Next week Sony will launch the follow up to their much applauded wireless noise cancelling headphones, the MDR-1000X. The MDR-1000XMk2 will feature a bunch of improvements over the old model including improved noise cancelling processing, better battery life, but most importanty it is hoped, a fix to the troubled plastic headbands. Its been discovered by users worldwide that due to a design weakness in the headband, the plastic has been snapping prematurely. It is hoped the Mk2 will address this major concern. Time will tell.
Sony's MDR-1000X headphones do it all. They have got best-in-class noise-cancelling, impressive sound, a sleek design, and loads of app-powered goodies. That's precisely why I was excited, when Sony showed me the new WH-1000xM2. They're just like the old 1000X headphones but better. Much to my dismay, they're also cheaper.
Now I wouldn't say all these nice things about the 1000X headphone family if I didn't mean it. Having tested dozens of different wireless headphone models, I can confidently say that the original MDR-1000X really are an excellent set of cans. Any upgrade seems like icing on an already delicious cake, but the things Sony chose to tweak are particularly appealing to me.

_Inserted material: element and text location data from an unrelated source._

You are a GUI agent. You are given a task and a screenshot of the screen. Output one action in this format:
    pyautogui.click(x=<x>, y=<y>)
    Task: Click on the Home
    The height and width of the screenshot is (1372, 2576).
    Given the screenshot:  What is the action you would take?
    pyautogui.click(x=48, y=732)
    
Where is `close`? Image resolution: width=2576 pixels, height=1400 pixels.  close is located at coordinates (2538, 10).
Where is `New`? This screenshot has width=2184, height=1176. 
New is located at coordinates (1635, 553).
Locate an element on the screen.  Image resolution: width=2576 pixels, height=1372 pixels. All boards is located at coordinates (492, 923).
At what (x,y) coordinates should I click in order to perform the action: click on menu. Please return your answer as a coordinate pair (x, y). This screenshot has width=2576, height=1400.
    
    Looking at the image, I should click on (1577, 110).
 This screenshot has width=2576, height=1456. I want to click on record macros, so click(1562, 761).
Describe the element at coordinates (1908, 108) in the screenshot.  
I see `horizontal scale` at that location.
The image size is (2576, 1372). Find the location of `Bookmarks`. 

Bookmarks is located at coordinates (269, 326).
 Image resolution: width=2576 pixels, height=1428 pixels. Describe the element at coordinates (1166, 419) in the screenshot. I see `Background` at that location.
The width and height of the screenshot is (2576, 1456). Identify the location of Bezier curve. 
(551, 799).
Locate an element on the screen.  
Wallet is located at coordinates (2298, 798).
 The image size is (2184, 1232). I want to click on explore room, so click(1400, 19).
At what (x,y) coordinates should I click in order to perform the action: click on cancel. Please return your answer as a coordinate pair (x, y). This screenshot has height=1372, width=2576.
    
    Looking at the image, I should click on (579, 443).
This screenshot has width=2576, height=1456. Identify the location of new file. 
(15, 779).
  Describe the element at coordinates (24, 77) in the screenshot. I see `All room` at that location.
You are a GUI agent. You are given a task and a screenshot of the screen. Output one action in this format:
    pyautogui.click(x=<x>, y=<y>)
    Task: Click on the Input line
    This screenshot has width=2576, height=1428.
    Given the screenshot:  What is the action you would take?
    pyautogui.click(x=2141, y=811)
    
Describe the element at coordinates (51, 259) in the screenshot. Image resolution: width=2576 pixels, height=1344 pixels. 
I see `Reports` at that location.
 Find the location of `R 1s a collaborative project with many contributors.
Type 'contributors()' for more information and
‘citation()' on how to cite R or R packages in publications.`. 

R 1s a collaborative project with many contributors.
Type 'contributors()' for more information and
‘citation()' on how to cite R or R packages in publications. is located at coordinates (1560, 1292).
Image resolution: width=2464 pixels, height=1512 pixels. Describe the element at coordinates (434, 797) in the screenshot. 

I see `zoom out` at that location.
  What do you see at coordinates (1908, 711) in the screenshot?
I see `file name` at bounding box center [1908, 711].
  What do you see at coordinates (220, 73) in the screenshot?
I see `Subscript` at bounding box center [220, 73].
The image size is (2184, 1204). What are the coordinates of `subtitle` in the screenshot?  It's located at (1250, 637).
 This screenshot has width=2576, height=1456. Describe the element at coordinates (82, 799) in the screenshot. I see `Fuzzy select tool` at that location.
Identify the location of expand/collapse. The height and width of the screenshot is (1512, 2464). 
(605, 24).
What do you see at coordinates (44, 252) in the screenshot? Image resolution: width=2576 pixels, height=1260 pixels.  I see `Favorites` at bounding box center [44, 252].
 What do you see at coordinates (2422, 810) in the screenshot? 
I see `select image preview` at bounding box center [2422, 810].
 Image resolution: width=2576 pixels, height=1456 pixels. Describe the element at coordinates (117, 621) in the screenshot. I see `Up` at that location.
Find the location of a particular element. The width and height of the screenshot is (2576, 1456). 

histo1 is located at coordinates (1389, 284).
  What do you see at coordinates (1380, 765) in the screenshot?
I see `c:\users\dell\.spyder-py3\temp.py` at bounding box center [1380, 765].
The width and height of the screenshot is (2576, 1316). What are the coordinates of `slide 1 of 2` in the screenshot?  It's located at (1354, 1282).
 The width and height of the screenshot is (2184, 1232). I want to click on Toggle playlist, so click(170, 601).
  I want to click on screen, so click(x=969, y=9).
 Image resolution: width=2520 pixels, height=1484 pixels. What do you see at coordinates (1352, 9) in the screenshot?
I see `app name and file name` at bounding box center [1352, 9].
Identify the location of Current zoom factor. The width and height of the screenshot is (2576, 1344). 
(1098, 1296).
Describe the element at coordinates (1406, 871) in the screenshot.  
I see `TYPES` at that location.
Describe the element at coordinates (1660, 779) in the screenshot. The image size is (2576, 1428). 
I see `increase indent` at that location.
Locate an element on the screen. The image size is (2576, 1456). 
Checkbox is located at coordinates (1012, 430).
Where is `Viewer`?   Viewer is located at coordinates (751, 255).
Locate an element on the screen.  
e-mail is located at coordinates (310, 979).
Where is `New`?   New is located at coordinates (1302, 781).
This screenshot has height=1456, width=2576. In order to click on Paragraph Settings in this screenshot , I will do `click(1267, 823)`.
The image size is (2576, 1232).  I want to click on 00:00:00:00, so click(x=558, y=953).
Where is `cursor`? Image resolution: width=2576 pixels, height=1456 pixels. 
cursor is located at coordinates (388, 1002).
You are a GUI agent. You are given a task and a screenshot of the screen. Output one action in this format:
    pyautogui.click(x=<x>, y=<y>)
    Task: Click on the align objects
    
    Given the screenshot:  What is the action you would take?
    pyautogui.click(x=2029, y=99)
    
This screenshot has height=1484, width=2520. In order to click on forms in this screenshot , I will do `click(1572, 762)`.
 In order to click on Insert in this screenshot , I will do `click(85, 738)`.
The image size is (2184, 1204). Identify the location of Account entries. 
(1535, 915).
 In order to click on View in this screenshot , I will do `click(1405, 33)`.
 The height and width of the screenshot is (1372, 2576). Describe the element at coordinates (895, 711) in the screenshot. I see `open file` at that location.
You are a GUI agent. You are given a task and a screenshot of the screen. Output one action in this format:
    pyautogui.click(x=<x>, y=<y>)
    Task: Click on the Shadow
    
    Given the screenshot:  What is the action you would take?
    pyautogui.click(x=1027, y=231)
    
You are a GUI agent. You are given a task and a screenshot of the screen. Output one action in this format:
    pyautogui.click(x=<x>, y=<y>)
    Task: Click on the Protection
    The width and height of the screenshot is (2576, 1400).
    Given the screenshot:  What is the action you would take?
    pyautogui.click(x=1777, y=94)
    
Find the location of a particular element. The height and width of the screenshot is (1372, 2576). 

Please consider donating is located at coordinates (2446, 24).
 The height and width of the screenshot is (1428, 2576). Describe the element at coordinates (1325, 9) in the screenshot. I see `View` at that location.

First, there's improved noise cancelling. Not only does Sony claim that its made the noise cancelling on the new 1000X headphones more powerful, but it's also more adaptable thanks to improved ambient noise control as well as Sony's so-called Sense Engine. The ambient noise control essentially means you've got different settings so you can block out loud sounds but still hear voices, for instance. The Sense Engine actually uses feedback microphones on the inside and outside of the ear cups as well as a new atmospheric pressure sensor to offer personalised noise cancelling that's especially great on aeroplanes. I have not used the new 1000X headphones on an aeroplane, but all the buzzwords sound neat.
Next, there's the sound and design. While Sony doesn't mention any big improvements to the audio hardware in its announcement, the company does talk a lot about the accompanying app. As with other wireless headphones in this class, the new Sony app offers a built-in equaliser as well as different preprogrammed scenarios, like outdoor concert or sound studio. One new feature called Listening Position, let's you control which direction you want the sound to come from. So if you're sitting down with a friend to the left and you want to move the music to your right, you can with two taps in the app. All these tricks, and Sony says the new 1000X headphones have a battery life of 30 hours.
And last, the price. The original MDR-1000X were $US400. The new-and-improved WH-1000xM2 cost $US350 and will be available in September. Cheaper and better is always a good combo as far as gadgets are concerned. And aside from our initial excitement, we'll reserve final judgment for when we get to spend more time with the new 1000X headphones for a review. Until then, we can only assume they're just as good as the old 1000X headphones but $US50. That alone is great news.